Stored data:

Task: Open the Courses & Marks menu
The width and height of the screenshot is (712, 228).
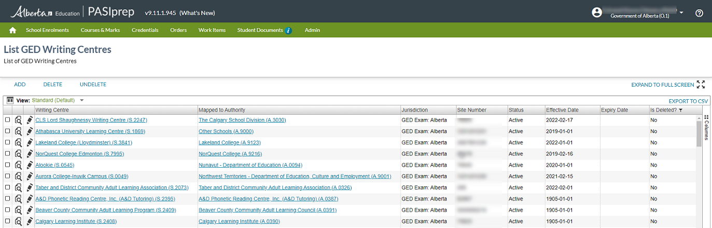Action: 100,30
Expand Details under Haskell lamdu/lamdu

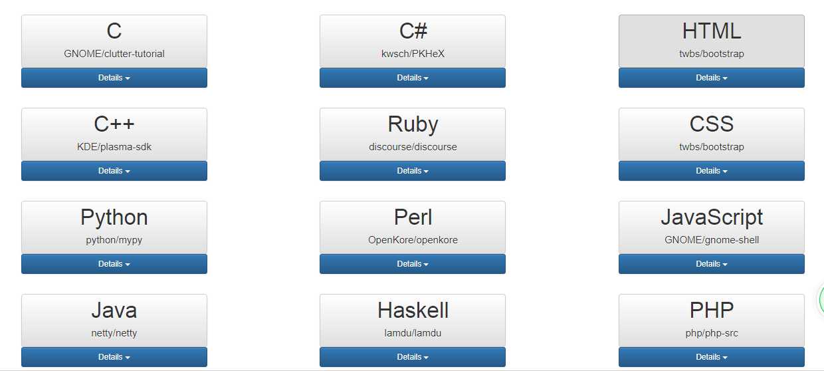[413, 357]
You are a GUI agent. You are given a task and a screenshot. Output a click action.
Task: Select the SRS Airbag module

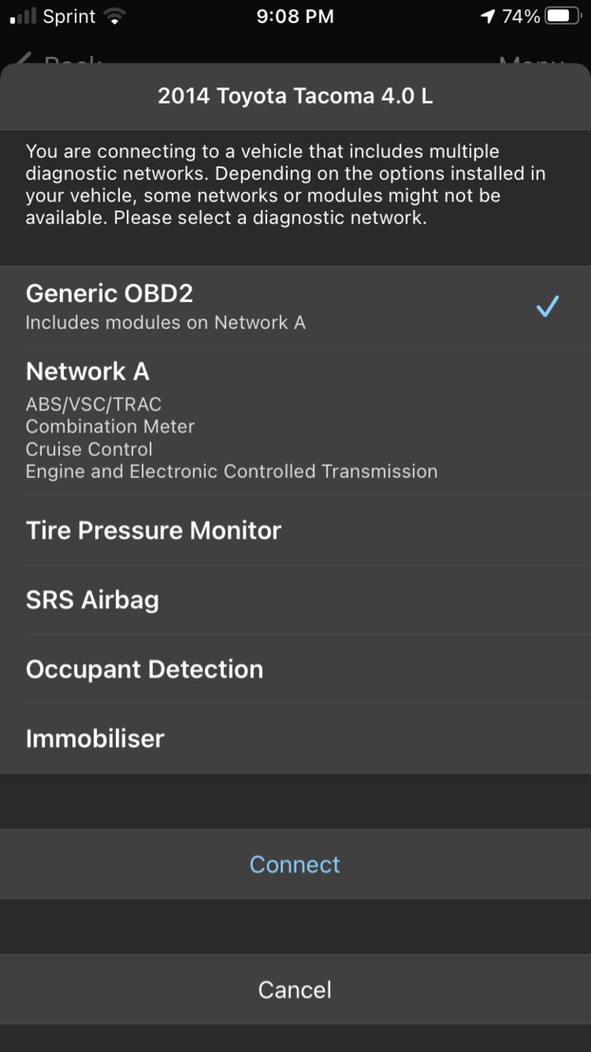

**Work order:** Reproduce every line above as written, skipping pictures.

**Task answer:**
Task: Open the Courses & Marks menu
The width and height of the screenshot is (712, 228).
Action: 100,30
Expand Details under Haskell lamdu/lamdu

[413, 357]
You are a GUI agent. You are given a task and a screenshot. Output a click action.
Task: Select the SRS Airbag module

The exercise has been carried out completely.